Author: Stephanie Alexander
ISBN: 9781921384356
RRP: $49.99
Question: Why did you decide to write Kitchen Garden Companion: Growing?
Stephanie Alexander: Kitchen Garden Companion: Growing was originally a part of a much bigger book called The Kitchen Garden Companion and I made the decision when it was going to paperback that it would be best if it was two paperbacks; one on the growing part of gardening and the second on cooking your crops.
The Kitchen Garden Companion: Growing book is beautiful as it's been resized and looked at to ensure it stands alone. I have included diary notes and personal observations to ensure the book is friendly.
The Kitchen Garden Companion: Growing is an alphabetical guide to 100 Vegetables and Herbs that we all use, all the time. I have included cultivation notes including straight forward information about when to plant, how to deeply to plant and how many to plant. And, then it talks chattily how to grow and harvest the particular plant or how to grow in a container as well as various ideas on how to use the crop – not recipes but explaining this goes with that.
I have also included a note especially for children in every entry, as I always want to include children in the way I chat about plants so families can see gardening and cooking is a family activity.
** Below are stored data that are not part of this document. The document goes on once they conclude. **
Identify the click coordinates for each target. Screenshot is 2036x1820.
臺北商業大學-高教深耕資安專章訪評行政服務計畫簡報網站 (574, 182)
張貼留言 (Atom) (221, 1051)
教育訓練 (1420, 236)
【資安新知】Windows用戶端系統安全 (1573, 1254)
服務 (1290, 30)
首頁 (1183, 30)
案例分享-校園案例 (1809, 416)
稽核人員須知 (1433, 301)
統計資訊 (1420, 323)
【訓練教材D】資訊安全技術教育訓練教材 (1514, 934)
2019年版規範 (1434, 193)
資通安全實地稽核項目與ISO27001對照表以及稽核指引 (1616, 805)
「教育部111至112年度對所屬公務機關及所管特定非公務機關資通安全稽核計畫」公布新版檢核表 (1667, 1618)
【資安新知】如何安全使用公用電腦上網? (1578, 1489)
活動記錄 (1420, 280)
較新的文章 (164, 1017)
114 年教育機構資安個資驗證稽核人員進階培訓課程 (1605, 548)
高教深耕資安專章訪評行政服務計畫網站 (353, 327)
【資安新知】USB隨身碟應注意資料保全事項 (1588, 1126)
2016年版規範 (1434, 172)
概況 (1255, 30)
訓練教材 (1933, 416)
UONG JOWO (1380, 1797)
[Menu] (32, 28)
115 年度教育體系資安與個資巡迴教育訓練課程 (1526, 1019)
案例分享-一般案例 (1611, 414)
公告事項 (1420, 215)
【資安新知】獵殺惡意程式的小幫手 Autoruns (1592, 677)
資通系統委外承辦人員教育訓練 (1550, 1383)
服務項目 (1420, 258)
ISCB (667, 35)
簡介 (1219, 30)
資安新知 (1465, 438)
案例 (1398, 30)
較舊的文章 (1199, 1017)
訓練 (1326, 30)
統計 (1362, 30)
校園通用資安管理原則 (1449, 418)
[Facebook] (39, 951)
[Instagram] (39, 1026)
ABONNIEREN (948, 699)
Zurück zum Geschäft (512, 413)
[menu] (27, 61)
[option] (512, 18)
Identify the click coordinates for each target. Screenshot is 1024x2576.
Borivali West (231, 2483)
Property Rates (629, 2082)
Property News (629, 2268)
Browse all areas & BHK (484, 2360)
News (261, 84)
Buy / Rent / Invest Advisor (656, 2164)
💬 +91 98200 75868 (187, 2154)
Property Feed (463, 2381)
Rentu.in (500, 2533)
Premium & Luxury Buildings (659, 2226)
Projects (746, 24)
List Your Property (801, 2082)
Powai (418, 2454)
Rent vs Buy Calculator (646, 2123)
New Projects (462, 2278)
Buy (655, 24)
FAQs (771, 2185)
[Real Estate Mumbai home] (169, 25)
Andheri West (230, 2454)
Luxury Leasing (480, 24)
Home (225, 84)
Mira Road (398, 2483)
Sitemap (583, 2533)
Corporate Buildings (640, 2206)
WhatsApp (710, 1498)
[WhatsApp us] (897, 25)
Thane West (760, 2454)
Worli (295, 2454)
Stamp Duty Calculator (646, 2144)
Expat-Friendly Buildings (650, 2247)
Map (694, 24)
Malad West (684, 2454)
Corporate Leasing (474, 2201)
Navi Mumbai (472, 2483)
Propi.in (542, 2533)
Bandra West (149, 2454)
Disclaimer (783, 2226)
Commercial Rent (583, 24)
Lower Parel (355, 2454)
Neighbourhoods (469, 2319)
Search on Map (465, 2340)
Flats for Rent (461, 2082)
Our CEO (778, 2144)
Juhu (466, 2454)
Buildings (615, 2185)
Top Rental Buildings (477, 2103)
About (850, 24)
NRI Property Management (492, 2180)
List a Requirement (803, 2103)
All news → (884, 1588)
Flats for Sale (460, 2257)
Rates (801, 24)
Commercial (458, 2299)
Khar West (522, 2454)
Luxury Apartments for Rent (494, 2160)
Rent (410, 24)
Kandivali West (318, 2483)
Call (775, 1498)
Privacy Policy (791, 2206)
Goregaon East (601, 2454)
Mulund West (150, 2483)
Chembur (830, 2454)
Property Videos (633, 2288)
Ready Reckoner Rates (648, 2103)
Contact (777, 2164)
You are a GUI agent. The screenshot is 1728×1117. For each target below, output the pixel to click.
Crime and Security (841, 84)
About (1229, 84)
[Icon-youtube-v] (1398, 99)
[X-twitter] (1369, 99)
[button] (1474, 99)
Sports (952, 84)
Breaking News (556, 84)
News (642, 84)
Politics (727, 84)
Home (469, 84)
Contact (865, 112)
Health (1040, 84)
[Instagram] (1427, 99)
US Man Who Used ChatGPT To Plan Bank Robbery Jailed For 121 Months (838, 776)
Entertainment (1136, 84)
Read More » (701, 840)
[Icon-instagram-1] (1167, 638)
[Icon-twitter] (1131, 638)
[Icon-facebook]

The Kitchen Garden Companion: Growing is intended for the family as it wasn't written entirely for children but it certainly suggests ways for children to become involved and engaged in the activity including how to make your own worm farm (which is something children love to get involved in).
Question: What would we currently find growing in your garden?
Stephanie Alexander: I have downsized to an apartment which has meant my large vegetable garden has also downsized to quiet a small vegetable garden. I still have all my herbs growing; I have some herbs growing in a wall garden like Thyme, Mint and Oregano. I have the tough herbs like Rosemary and Sage growing in the ground, amongst decorative plants. I have a metre by a metre vegetable bed in which I grow salad leaves, rhubarb, silverbeet and a little bit of room for a seasonable plant – it was just beans and snow peas and currently I am about to plant broad beans for the Spring.